Repeat each entry word for word; the images are not part of the copy.

══ Exercise material ══

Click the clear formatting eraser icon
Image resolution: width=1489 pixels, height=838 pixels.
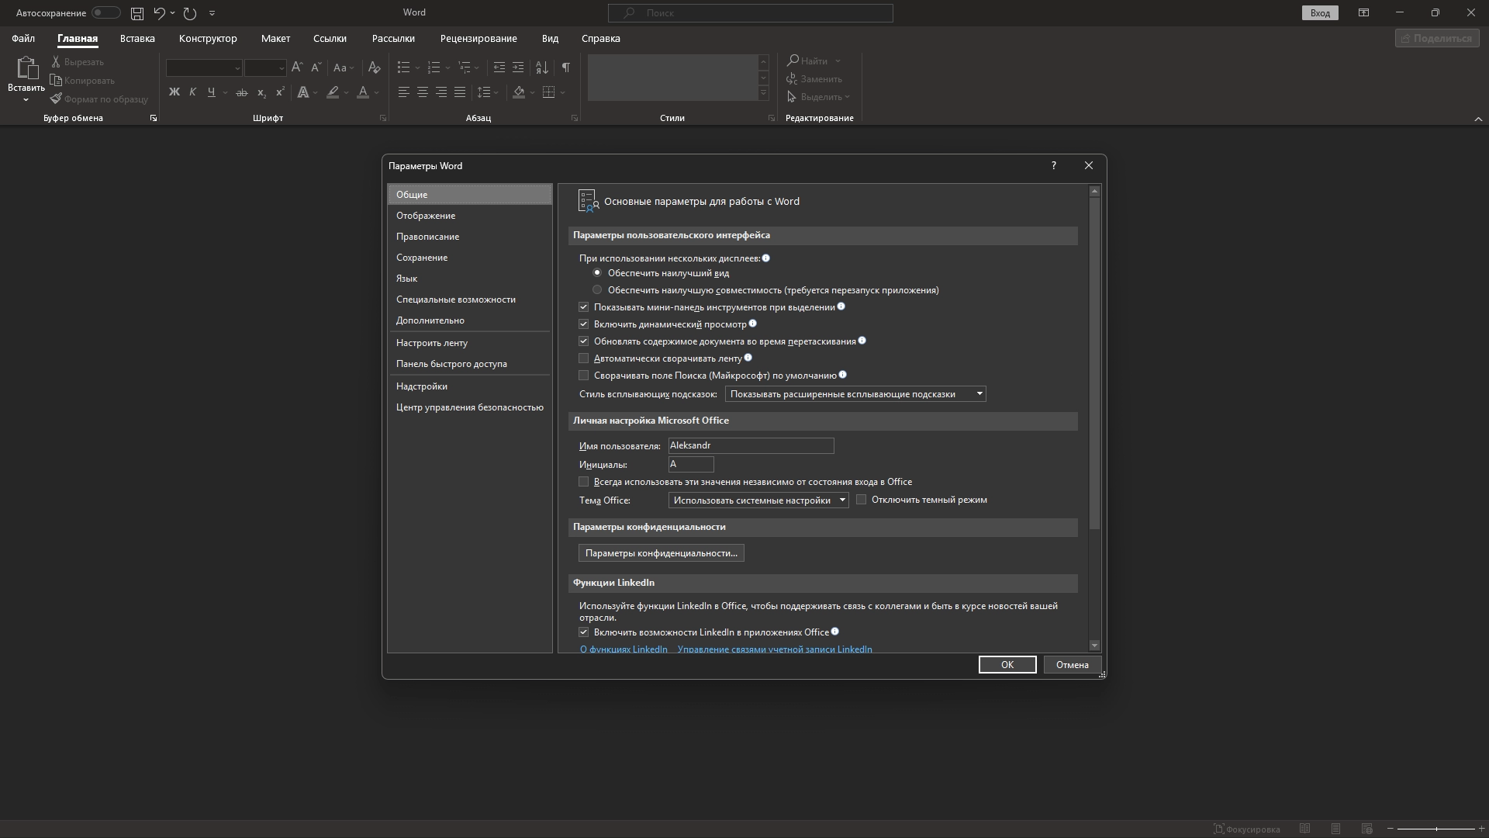pyautogui.click(x=375, y=68)
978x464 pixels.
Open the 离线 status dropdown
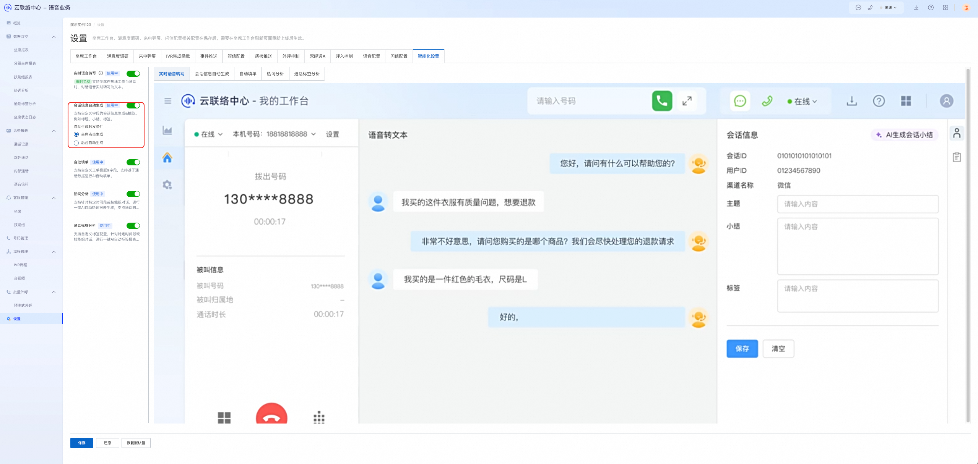pos(890,8)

═══

### Response to the task
Click the clear formatting eraser icon
Image resolution: width=1489 pixels, height=838 pixels.
pyautogui.click(x=375, y=68)
978x464 pixels.
Open the 离线 status dropdown
pos(890,8)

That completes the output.